A Tangível foi fundada em 2004 e foi pioneira em Portugal a trabalhar naquilo a que hoje chamamos User Experience (à época, falava-se mais de usabilidade), foi crescendo e o tema que era de nicho agora ganhou uma enorme relevância, em parte potenciado pela transformação digital a que assistimos nos nossos dias. Ao longo destes anos, a empresa desenvolveu mais de 100 projetos. A SPARK2D, fundada em 2015, foi criada por ex-colaboradores da Portugal Telecom, dotados de uma experiência bem consolidada em inovação tecnológica que se foca na transformação digital.

USER EXPERIENCE

Já alguma vez abandonou um site porque ele obrigava a um registo complexo ou por ser demasiado confuso, o que fazia com que a dada altura se perdesse do seu objetivo? Quantas vezes procurou uma informação que deveria estar mais visível, mas sem sucesso? Por que será que nos sentimos bem a visitar alguns sites e outros não?

Se tem um site, plataforma de e-commerce, uma app ou mesmo um serviço multicanal, está certamente preocupado em oferecer aos clientes uma ótima experiência, correto? Isso trazer-lhe-á imensos benefícios e como consequência o sucesso almejado.

s UX Designers procuram garantir que a interação do utilizador com o produto ou serviço seja a melhor possível. E isto consegue-se observando os utilizadores enquanto interagem com o produto ou serviço. Baseia-se também numa panóplia de técnicas como prototipagem rápida, eye tracking, analytics, etc.

“Para estarmos certos da melhor solução para as pessoas, temos de estudar o seu comportamento enquanto utilizam o produto ou serviço. Ou seja: vamos observá-las e entrevistá-las para depois desenharmos a melhor experiência adaptada às suas necessidades e expectativas”, explica José Campos.

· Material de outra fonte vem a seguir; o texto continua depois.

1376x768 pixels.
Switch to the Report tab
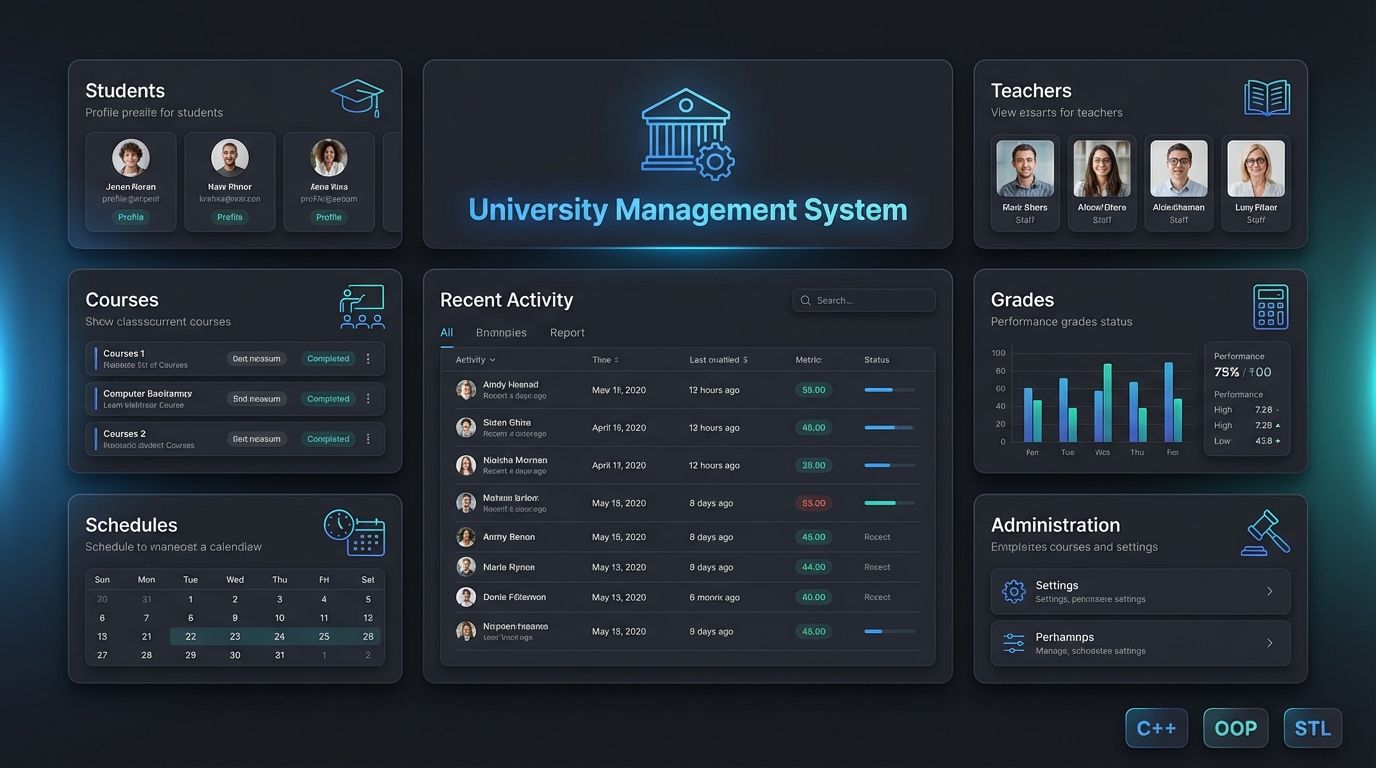[567, 333]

A UX permite evitar desistências e aumentar as vendas, potenciar a satisfação e a retenção de clientes, aumentar a produtividade dos colaboradores, reduzir os custos de suporte a clientes. Segundo o fundador da Tangível, as empresas só têm a ganhar ao apostarem em UX. “As chefias das empresas têm cada vez mais sensibilidade para esta questão. Desde 2012 que a UX tem vindo a ser considerada crucial e um fator diferenciador”, refere André Carvalho que considera que se em tempos tiveram um papel extremamente pedagógico nas empresas, “hoje em dia começamos a encontrar clientes com os quais sabemos que podemos ir mais além. Portugal está ainda um pouco atrasado, mas a recuperar rapidamente. Por exemplo, temos poucos laboratórios de UX, algo muito comum noutros países – só em Londres existem 12”.

COMO FUNCIONA?

Depois de definidos os objetivos de negócio, os especialistas em UX iniciam um estudo imersivo no mundo do utilizador (observação no terreno, entrevistas, testes com utilizadores, etc). Desenham protótipos daquilo que será a experiência para o cliente, e testam-nos exaustivamente, num processo iterativo de melhoria e aperfeiçoamento. O resultado final é um produto ou serviço adaptado às necessidades e expectativas do cliente, cujo design se baseou em evidências factuais e em experimentação empírica.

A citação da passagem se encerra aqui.